▶ **Exercise objective**
In the records below, the part to copy starts at the line containing "You are a GUI" and goes to the last line; output it exactly, without pictures.
□ □ □ □
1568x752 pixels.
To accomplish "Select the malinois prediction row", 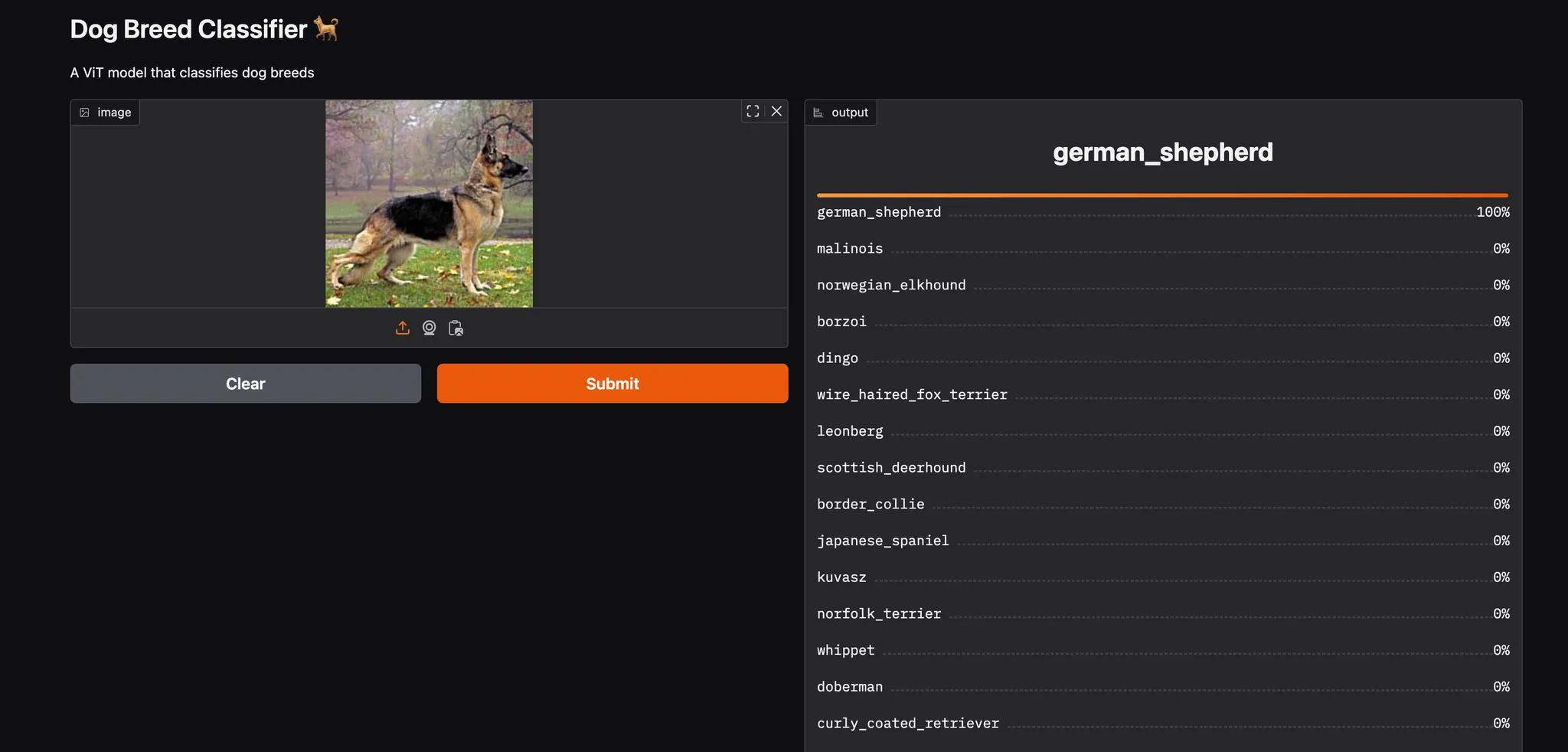I will pyautogui.click(x=850, y=248).
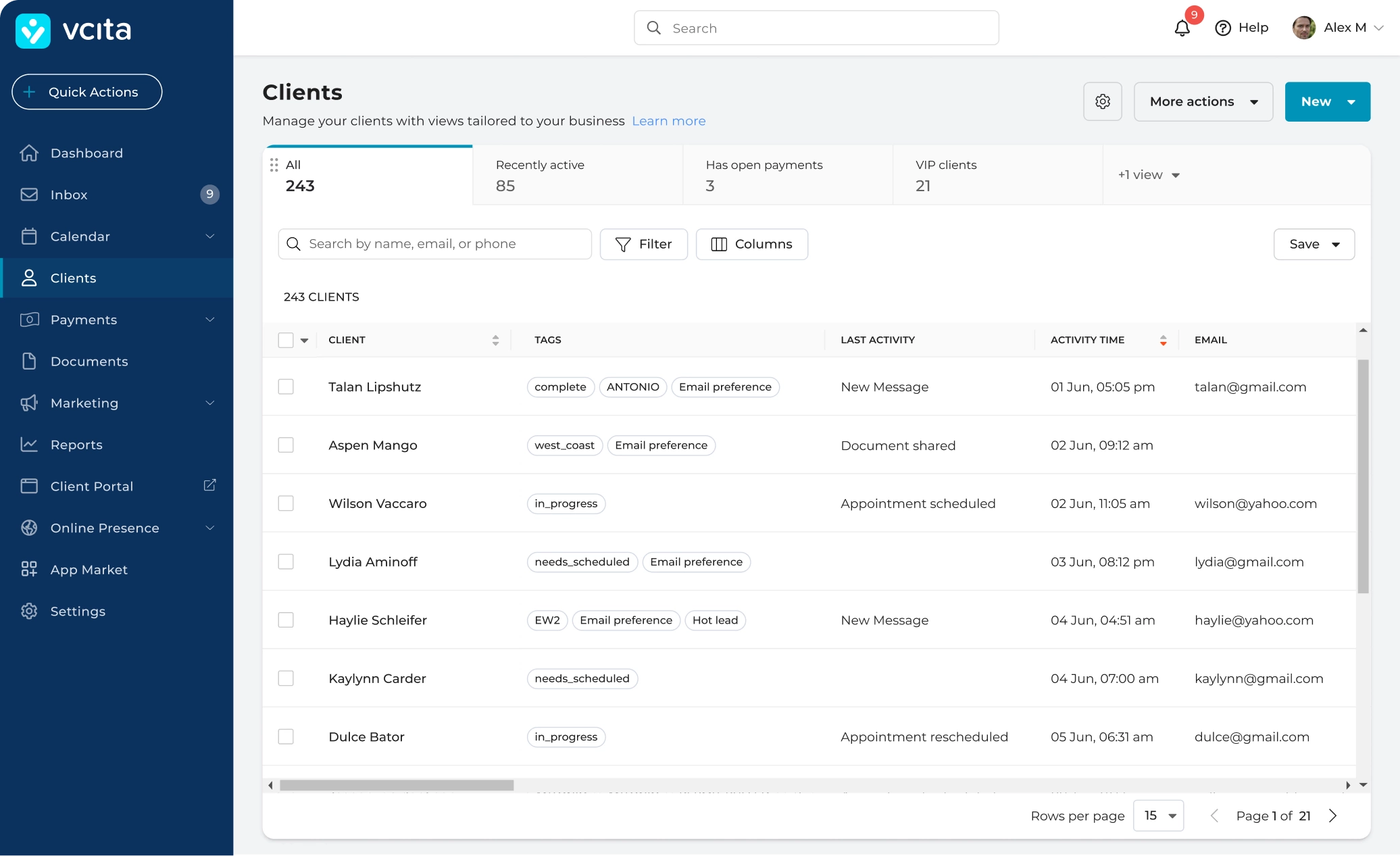1400x856 pixels.
Task: Click the clients settings gear icon
Action: tap(1103, 101)
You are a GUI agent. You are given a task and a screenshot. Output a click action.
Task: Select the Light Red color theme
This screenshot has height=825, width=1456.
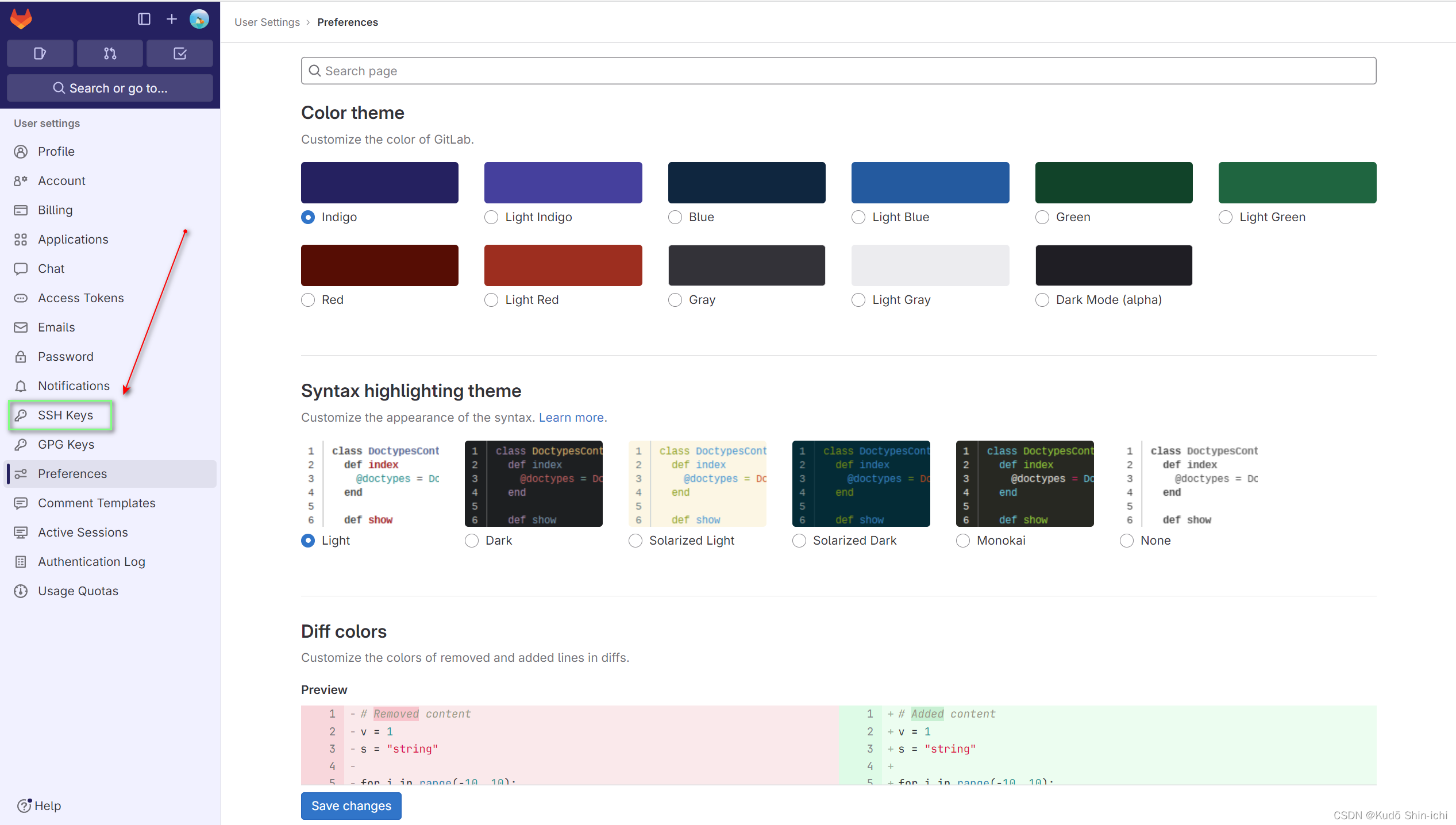[x=491, y=299]
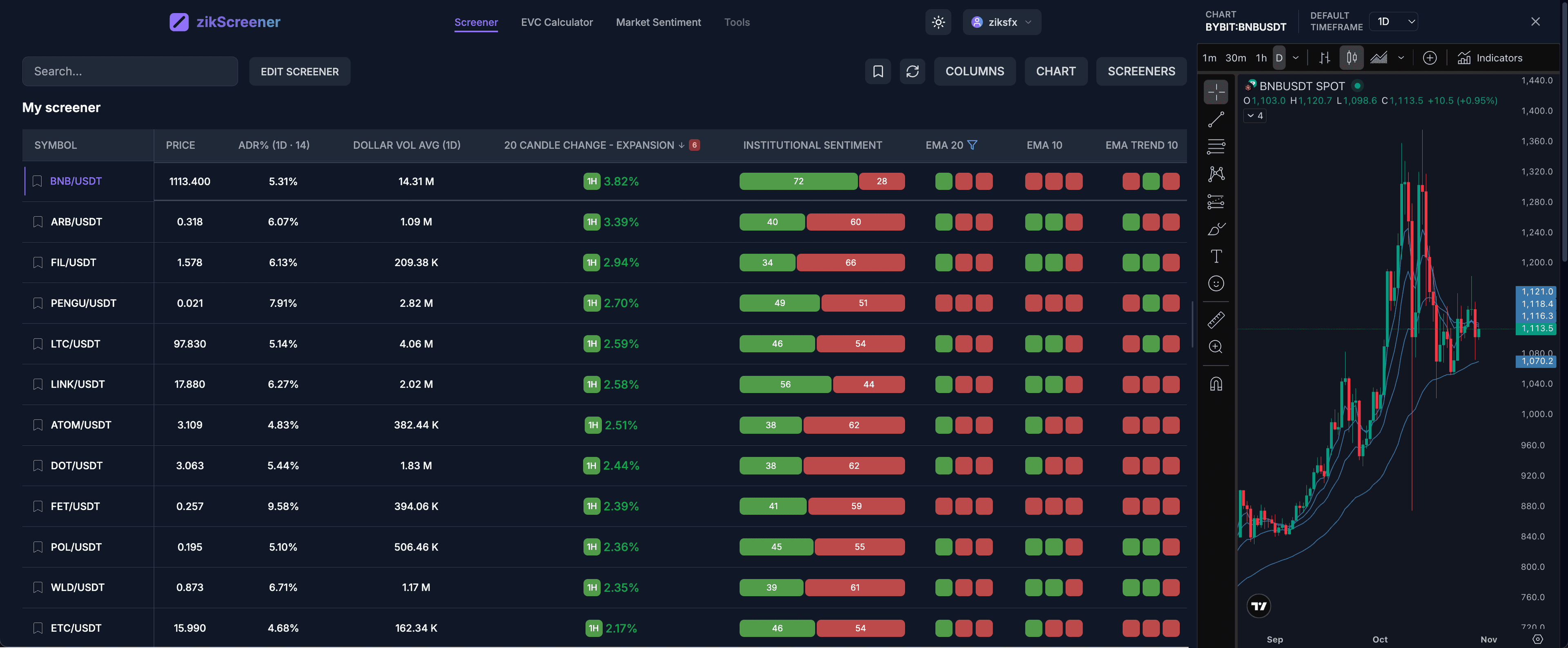Toggle light theme with the sun icon

(938, 22)
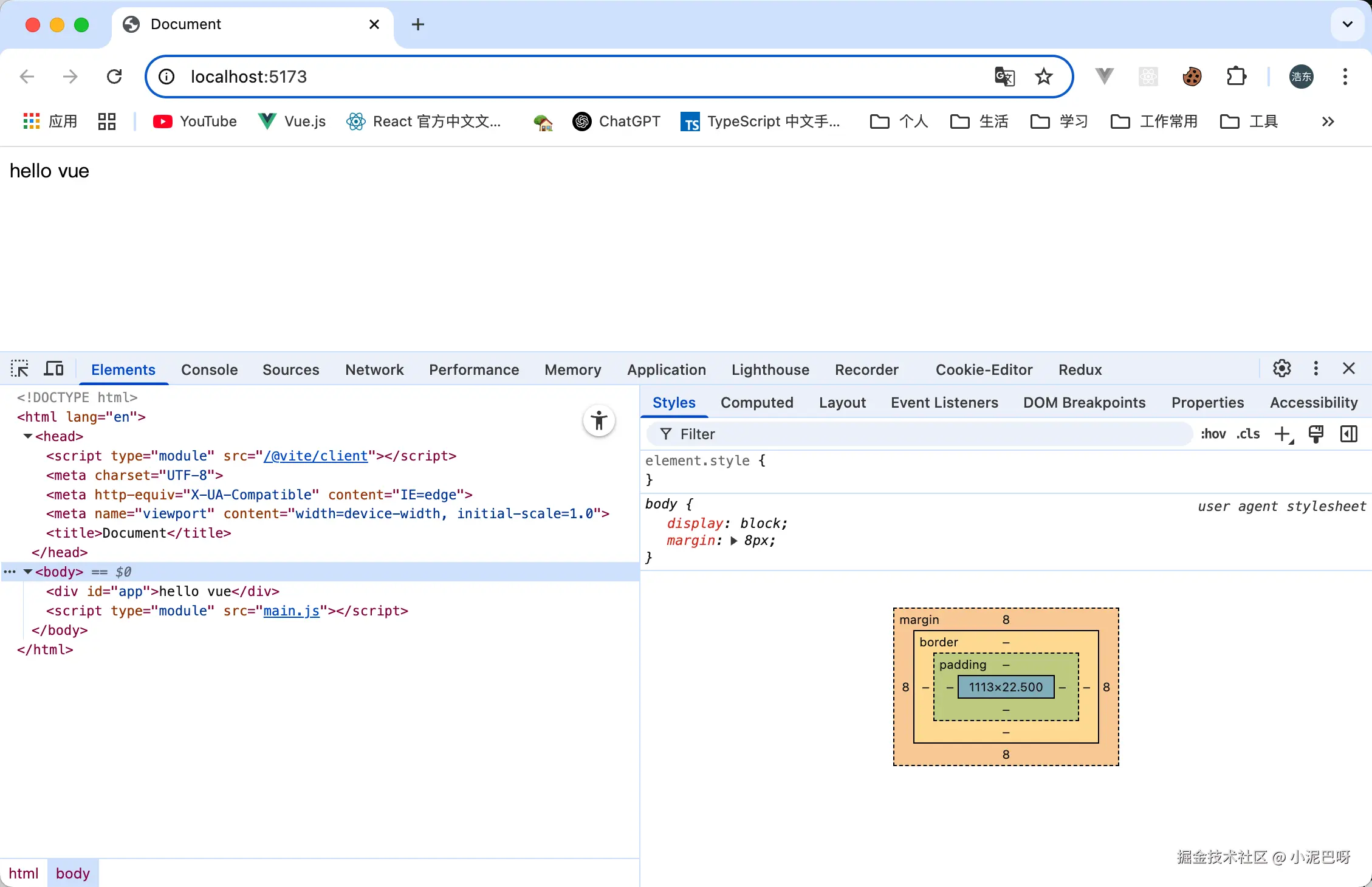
□ □ □ □
▶ **Exercise result**
You are a GUI agent. You are given a task and a screenshot. Output a click action.
Task: Select the Light Red color theme
This screenshot has height=825, width=1456.
[x=491, y=299]
Toggle light theme with the sun icon

(938, 22)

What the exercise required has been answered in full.